Duplicated Clock genes with unique polyglutamine domains provide evidence for nonhomologous recombination in Chinook salmon (Oncorhynchus tshawytscha).

Circadian rhythms underlie diverse life functions ranging from cellular activities to behavior. Multiple clock genes play a central role in the generation of these rhythms. We partially characterized two copies of the Clock gene from Chinook salmon (Oncorhynchus tshawytscha), OtsClock1a and OtsClock1b. The 6,460 bp OtsClock1a sequence contains 16 exons, 15 introns and encompasses three highly conserved domains indicating it is a novel member of the bHLH-PAS superfamily of transcription factors.
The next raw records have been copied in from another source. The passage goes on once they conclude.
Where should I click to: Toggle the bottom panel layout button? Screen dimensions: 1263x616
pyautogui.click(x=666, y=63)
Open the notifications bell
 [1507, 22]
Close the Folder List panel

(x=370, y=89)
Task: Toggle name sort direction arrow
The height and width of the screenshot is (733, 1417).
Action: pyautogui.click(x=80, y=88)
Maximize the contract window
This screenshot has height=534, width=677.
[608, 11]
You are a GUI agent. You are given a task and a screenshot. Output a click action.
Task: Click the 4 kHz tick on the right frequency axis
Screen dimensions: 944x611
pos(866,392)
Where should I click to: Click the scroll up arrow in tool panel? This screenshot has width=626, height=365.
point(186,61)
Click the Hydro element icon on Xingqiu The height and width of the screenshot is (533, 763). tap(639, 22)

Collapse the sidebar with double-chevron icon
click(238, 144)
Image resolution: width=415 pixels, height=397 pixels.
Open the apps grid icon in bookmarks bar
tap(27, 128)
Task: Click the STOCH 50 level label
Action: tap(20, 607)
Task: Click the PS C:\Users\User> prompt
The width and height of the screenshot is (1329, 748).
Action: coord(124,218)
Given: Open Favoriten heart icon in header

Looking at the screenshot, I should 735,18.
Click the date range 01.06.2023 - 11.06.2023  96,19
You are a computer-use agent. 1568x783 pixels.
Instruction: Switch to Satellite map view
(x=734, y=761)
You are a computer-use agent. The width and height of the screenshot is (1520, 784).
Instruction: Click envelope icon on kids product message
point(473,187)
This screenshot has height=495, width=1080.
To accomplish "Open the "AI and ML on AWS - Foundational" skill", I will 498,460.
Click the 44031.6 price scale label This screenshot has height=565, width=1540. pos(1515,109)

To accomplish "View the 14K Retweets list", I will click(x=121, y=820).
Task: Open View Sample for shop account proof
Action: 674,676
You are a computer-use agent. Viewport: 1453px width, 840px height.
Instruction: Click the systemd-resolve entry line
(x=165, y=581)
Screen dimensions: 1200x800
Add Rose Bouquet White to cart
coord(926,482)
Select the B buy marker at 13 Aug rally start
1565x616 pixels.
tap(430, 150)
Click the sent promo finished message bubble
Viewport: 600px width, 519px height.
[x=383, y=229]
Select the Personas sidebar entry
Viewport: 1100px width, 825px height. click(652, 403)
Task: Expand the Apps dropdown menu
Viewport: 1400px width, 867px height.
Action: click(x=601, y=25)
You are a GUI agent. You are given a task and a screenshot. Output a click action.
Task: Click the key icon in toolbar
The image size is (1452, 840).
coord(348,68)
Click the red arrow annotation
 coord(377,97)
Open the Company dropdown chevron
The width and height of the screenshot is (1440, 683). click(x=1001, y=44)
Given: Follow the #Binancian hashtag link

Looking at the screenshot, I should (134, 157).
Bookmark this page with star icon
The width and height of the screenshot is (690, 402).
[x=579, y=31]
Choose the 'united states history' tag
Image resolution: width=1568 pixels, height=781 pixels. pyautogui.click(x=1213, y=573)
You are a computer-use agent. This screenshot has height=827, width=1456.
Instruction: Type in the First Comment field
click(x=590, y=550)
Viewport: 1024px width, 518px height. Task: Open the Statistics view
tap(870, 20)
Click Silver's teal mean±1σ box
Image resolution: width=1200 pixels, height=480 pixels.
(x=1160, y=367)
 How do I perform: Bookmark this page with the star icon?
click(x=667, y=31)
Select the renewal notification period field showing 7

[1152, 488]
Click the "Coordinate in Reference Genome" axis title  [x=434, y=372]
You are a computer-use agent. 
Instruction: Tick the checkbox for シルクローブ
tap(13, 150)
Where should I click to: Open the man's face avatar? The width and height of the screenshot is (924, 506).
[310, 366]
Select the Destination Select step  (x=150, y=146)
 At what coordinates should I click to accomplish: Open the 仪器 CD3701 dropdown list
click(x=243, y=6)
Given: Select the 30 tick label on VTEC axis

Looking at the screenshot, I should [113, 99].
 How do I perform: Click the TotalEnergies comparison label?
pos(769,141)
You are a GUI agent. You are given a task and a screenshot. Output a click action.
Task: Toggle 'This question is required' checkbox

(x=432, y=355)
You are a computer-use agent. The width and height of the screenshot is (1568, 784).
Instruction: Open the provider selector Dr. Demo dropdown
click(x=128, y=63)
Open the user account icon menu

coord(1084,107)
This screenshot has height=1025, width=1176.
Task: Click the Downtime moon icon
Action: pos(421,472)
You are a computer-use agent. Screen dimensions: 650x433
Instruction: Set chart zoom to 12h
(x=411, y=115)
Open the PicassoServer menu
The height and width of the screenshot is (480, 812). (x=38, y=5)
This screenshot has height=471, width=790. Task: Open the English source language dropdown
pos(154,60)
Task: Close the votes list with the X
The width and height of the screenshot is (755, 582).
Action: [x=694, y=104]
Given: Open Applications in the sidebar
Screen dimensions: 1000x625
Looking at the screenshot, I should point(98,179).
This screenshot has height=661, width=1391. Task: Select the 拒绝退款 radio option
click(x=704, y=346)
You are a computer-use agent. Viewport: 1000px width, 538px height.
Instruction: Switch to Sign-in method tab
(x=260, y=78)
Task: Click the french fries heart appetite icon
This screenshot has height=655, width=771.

The second copy, OtsClock1b, consists of five exons and five introns spanning 1,945 bp. A polyglutamine repeat motif (PolyQ), characteristic of a majority of CLOCK proteins, is present in both OTSCLOCK1a and OTSCLOCK1b. However, the Chinook PolyQ domains are uniquely positioned inside the gene. Interestingly, a 1,200 bp non-coding segment located downstream of the OtsClock1a PolyQ domain is absent from OtsClock1b. This insertion/deletion is 91% similar to the Salmo salar Transferrin gene. A phylogenetic analysis of 11 CLOCK proteins shows that OtsClock1a and OtsClock1b are paralogs which likely arose subsequent to the salmonid genome-wide duplication event. Ultimately, the Chinook salmon Clock genes are key components to our understanding the genetic mechanisms underlying temporally regulated life history traits in Pacific salmonids.